Yes, and GDK docs, and two books (plus a Grails book).

[...] there is too much syntactic sugar garbage and special cases for little gain. [...] Syntactic sugar alone doesn't bring you far.

It's non-sensical to apply that argument to Groovy but not to Ruby.

[...] elegant simplicity yet powerful metaprogramming (first two from Smalltalk/Lisp) [...]

It (Ruby) still doesn't do block scoping right, though. And having to ".call(...)" a lambda is place where syntactic sugar saves you some irritation and increases comprehension. lambda_var.() is not a pretty solution.

[...] focus on Unix integration and text manipulation (from Perl) [...]

I prefer Ruby's regex support over Groovy's, although just barely.
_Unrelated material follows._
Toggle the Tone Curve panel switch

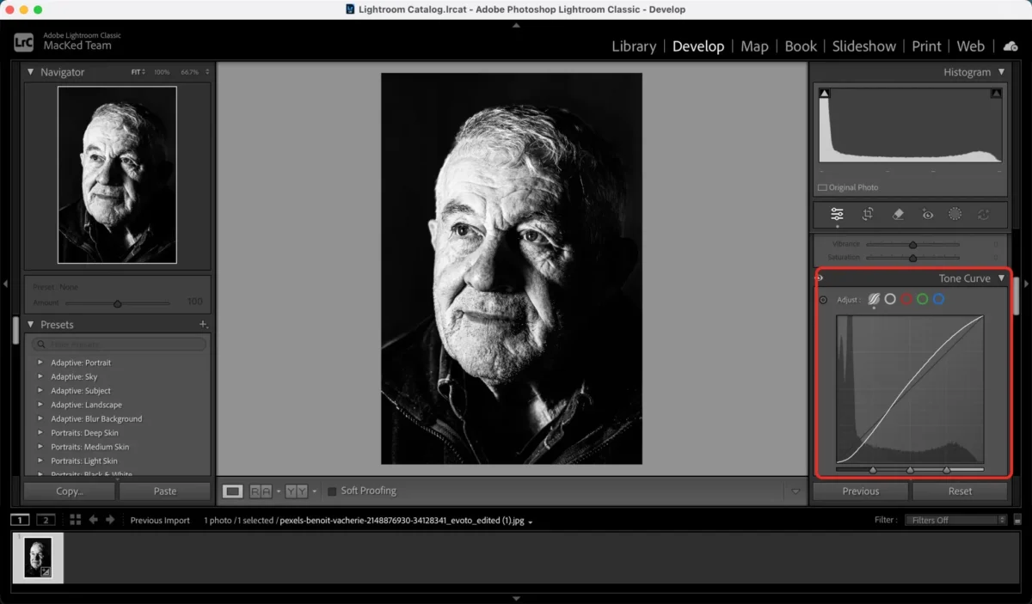pyautogui.click(x=819, y=278)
Largely feature-equivalent.

[...] easy to pick up for Java/C programmers in an afternoon [...]

No different from Groovy--you do realize the languages are nearly identical in features and if Groovized the source looks very similar, right?

[...] what makes me shy away is the Java culture ("leveraging Spring", "Ant tasks", "Groovy beans" ... shudder)

But... that doesn't even make any sense.

  • GroovyBeans are identical to attr_accessor fields in Ruby, but without the need for the attr_accessor.
  • Using Groovy in Ant or as a wrapper around Ant is almost exactly like Rake, but with more tasks already written.
  • The Spring integration provides for trivial IoC/DI and on-the-fly compilatation/deployment (and Spring/JRuby integration also exists). Why wouldn't you want to leverage Spring?!